いろいろ写真を見ているとほんとうに国旗が好きな人だったようだ。それだけ、強烈なナショナリズムで国民を引っ張って言ったということだろう。

2006年には国旗を変更した。星の数を1個増やして8つにしたが、それは今では独立国ガイアナとなった地域を含んでいるものだった。また、紋章の中にあった“見返り白馬”については「常に前進あるのみ」として進行方向へ向きを変えた。

それでも昨年秋の4選目は苦労した。そして一応当選はしたがそのまま闘病生活に入った。
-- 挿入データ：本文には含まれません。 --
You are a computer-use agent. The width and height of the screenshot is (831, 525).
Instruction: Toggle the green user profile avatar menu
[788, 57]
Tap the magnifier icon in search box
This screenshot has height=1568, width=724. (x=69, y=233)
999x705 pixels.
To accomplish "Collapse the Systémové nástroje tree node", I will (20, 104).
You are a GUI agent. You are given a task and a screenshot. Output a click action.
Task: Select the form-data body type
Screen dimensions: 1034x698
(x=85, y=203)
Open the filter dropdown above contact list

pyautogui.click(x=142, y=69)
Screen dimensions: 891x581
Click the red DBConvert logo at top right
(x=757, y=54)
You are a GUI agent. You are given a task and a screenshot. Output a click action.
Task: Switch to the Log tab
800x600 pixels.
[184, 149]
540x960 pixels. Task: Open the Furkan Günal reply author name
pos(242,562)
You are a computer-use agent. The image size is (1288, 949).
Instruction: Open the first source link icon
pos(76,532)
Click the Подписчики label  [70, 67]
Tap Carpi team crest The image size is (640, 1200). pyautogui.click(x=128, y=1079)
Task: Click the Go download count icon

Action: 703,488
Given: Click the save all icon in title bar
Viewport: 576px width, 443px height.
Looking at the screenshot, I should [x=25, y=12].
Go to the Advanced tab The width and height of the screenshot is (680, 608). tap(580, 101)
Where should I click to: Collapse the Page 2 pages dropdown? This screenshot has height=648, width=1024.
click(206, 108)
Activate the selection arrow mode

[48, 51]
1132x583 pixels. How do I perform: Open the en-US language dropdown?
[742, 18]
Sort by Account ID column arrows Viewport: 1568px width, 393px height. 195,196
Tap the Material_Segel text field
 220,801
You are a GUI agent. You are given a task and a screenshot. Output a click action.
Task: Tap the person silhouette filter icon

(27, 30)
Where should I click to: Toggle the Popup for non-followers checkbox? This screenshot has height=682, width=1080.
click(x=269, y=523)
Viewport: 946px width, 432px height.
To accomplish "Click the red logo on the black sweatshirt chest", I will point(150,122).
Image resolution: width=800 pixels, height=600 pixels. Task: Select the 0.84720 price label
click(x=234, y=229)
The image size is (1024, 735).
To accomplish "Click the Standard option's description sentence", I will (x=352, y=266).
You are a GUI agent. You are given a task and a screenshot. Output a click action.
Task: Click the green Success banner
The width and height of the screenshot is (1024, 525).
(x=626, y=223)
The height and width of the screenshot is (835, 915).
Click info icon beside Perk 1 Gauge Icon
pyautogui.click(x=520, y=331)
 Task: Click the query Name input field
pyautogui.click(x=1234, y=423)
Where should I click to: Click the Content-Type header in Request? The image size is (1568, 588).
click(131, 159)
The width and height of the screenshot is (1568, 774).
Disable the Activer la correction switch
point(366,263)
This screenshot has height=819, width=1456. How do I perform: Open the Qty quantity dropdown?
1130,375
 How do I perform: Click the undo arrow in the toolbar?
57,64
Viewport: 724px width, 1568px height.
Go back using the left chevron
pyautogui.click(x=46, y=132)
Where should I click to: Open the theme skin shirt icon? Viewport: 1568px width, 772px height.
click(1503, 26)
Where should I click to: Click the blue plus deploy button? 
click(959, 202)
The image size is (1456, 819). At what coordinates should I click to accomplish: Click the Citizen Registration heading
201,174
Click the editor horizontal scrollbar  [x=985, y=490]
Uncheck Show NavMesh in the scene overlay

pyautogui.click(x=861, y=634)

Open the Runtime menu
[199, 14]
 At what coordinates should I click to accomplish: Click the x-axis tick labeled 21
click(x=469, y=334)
柩はもちろん国旗で覆われ、200万人もが遺体を安置している陸軍士官学校へと列を成した。


生前のウゴ・チャベス・ベネズエラ大統領

享年58というのはいかにも若い。よくも悪くも一世風靡。
このあと愛用した真っ赤なベレー帽が載せられたと報じられている。

2012年秋の4選を目指した大統領選挙で。

議会で演説するチャベス大統領。

2選目の大統領選でまだ7つ星の国旗(紋章なし)を負って応援する支持者たち。このあと星は8つになった。国内で一般の人が国旗を使用する場合はしばしば紋章は省かれる。しかし、今回の葬列では衛星放送で見る限り、民間の参列者もほとんどが紋章付の旗を振っている。